Let $dQ_H$ be the differential increments of heat received by the engine during the heating part of the cycle, $dQ_C$ be the increments of heat rejected by the engine during the cooling part of the cycle, $T_{max}$ be the maximum temperature during the heating part of the cycle, and $T_{min}$ be the minimum temperature during the cooling part of the cycle. Then, $$\int{\frac{dQ_H}{T}}=\frac{Q_H}{T_{max}}+\delta_H$$where $\delta_H$ is positive (since T < $T_{max}$). Similarly, $$\int{\frac{dQ_C}{T}}=\frac{Q_C}{T_{min}}-\delta_C$$ where $\delta_C is positive ($ since T > $T_{min}$). So, $$\Delta S=\frac{Q_H}{T_{max}}+\delta_H-\frac{Q_C}{T_{min}}+\delta_C=0$$Therefore, $$Q_C=\frac{T_{min}}{T_{max}}Q_H+T_{min}(\delta_H+\delta_C)$$So the efficiency is $$e=\frac{Q_H-Q_C}{Q_H}=\frac{T_{max}-T_{min}}{T_{max}}-\frac{T_{min}(\delta_H+\delta_C)}{Q_H}$$

Thanks! That's a great proof.

 

[thulsidass]

The temperatures of the isothermal processes determine the efficiency of cycles bounded by two isotherms, like a Carnot cycle. As the temperature difference between the hot and cold reservoirs grows, efficiency rises.

 

[Philip Koeck]

The temperatures of the isothermal processes determine the efficiency of cycles bounded by two isotherms, like a Carnot cycle.
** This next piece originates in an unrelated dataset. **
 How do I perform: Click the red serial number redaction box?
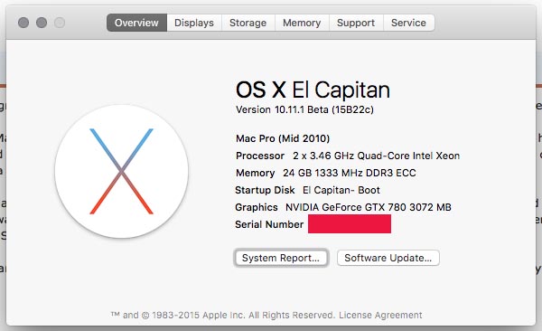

As the temperature difference between the hot and cold reservoirs grows, efficiency rises.

I would say only the Carnot engine and certain other engines with regenerators have an efficiency that's only determined by the temperatures of the isotherms.

 

[Philip Koeck]

The temperatures of the isothermal processes determine the efficiency of cycles bounded by two isotherms, like a Carnot cycle. As the temperature difference between the hot and cold reservoirs grows, efficiency rises.

Can you explain more precisely? What do you mean by "cycles bounded by two isotherms, like a Carnot cycle"?